= Harrison Stebbins =

American politician (1820–1882)

Harrison Stebbins (June 8, 1820 - September 5, 1882) was an American farmer, teacher, and politician.

Born in Westfield, Orleans County, Vermont, Stebbins went to the public schools and helped his family on the farm. He then went to Norwich University in Norwich, Vermont and taught school. In 1841, Stebbins and his wife Mary moved to Janesville, Rock County, Wisconsin Territory. He served as county surveyor. In 1844, Stebbins and his wife moved to the town of Porter, Rock County, Wisconsin Territory and settled on a farm, which was later put on the National Register of Historic Places. The house was demolished in 2013.

In 1867, Stebbins built a grist mill at the community of Stebbinsville, Wisconsin; the community was named in his honor. Stebbins served as Porter Town Clerk and as Chairman of the Porter Town Board.
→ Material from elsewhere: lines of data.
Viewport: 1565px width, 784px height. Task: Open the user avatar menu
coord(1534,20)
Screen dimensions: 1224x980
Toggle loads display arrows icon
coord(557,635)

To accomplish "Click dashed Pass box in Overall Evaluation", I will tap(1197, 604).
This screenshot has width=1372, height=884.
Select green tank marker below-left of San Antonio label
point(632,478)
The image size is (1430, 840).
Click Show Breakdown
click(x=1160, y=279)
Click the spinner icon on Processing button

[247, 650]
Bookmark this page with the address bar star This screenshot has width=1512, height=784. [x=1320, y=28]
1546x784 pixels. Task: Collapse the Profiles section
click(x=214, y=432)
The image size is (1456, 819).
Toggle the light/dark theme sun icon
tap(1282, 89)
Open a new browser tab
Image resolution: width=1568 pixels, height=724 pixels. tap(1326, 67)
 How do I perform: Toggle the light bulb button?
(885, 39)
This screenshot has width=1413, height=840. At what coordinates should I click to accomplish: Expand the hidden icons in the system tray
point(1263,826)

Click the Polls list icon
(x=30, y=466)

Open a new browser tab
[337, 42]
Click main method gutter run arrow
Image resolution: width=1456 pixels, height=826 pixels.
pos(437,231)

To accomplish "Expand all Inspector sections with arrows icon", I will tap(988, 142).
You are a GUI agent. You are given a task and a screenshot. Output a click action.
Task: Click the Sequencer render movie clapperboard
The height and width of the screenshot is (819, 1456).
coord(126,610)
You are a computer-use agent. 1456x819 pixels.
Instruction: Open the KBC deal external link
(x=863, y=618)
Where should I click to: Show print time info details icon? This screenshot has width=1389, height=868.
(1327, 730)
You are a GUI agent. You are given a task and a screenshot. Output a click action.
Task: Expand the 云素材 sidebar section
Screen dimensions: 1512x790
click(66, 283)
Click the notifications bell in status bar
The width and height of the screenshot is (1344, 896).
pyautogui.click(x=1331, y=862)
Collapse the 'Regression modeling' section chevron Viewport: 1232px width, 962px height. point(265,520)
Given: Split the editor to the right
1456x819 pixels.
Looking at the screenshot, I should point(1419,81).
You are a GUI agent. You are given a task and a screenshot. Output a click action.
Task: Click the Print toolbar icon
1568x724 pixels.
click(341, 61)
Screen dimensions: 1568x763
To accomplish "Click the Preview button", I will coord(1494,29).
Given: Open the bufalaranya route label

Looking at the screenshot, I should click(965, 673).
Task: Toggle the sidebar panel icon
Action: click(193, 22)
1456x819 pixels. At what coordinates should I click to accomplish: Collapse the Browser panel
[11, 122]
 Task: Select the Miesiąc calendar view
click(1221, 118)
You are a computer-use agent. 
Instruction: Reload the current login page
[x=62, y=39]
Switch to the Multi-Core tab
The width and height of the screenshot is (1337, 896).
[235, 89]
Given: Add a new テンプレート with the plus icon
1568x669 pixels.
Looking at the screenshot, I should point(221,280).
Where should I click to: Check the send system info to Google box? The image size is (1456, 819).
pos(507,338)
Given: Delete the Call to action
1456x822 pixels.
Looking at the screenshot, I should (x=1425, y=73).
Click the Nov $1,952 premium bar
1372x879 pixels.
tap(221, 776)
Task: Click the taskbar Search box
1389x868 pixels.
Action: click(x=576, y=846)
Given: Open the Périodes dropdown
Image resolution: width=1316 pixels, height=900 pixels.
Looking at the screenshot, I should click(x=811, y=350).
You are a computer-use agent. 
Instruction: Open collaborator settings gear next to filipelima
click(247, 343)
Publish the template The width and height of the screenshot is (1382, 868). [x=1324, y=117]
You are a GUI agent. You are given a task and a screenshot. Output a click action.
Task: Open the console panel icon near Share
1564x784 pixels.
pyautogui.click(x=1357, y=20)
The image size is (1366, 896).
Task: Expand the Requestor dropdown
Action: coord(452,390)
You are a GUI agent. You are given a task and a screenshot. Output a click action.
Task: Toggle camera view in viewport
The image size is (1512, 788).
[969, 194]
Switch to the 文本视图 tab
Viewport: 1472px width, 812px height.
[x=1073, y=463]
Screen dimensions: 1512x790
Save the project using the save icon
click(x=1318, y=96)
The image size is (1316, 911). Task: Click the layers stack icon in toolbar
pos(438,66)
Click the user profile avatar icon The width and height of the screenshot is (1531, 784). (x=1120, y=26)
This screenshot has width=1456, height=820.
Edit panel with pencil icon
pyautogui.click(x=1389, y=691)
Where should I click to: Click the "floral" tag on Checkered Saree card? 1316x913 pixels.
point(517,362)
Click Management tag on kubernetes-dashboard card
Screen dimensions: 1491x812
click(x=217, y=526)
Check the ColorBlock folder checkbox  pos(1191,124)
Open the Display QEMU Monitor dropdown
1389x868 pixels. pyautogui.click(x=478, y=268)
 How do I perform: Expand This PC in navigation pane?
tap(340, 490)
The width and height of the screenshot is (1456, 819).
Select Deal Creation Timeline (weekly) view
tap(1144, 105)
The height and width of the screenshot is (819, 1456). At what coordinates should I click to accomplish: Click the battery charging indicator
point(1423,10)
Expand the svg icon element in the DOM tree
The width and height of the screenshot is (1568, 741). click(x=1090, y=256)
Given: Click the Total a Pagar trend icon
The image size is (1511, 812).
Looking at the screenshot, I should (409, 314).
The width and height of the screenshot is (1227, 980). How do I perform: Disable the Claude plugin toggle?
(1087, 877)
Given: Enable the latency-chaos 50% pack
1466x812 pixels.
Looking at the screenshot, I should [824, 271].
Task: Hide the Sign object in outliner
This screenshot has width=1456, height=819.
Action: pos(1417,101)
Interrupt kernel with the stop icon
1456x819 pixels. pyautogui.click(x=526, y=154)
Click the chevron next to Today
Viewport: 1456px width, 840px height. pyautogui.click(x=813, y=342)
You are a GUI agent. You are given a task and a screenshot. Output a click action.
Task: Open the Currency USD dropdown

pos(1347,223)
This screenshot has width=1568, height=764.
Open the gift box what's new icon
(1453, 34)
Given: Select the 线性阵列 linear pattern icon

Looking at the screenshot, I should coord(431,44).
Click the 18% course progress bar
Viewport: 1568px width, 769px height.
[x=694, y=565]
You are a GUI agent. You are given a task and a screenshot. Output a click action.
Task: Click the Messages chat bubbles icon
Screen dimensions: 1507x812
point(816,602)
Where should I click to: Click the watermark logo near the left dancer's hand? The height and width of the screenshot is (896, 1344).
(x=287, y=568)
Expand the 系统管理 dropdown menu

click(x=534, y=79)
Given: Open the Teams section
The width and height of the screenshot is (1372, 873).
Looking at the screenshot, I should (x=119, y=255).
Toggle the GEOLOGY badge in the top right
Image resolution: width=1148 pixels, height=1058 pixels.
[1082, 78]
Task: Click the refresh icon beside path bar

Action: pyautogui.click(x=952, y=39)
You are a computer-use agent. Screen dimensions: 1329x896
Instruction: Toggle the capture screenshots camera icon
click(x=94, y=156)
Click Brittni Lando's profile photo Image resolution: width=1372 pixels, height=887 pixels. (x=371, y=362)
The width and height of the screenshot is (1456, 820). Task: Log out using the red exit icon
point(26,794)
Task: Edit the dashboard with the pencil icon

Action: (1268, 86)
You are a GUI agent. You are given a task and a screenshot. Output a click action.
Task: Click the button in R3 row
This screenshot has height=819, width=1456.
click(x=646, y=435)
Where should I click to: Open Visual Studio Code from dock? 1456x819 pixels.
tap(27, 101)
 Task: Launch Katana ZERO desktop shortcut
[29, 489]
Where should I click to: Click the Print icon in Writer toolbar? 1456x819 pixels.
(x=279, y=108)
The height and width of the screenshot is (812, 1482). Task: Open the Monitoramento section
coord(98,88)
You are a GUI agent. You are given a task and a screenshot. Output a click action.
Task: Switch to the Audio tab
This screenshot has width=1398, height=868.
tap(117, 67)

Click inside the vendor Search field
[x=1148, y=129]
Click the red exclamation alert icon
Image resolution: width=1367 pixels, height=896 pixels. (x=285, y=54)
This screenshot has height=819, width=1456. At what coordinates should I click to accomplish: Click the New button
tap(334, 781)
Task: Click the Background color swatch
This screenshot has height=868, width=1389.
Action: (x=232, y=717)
In 1853, Stebbins served in the Wisconsin State Assembly and was involved with the Republican and Whig Parties. During the American Civil War, Stebbins helped with recruiting in the town of Porter.

He had a son, Shapley Stebbins, who took over the farm, and two daughters, Mary Stebbins Savage and Flora Gilley. Mary "was a prominent figure in Cooksville and Stebbinsville literary circles, sharing her Steinway piano and poetic accomplishments." She also acted in local theater productions. Stebbins died at his home in Porter, Wisconsin.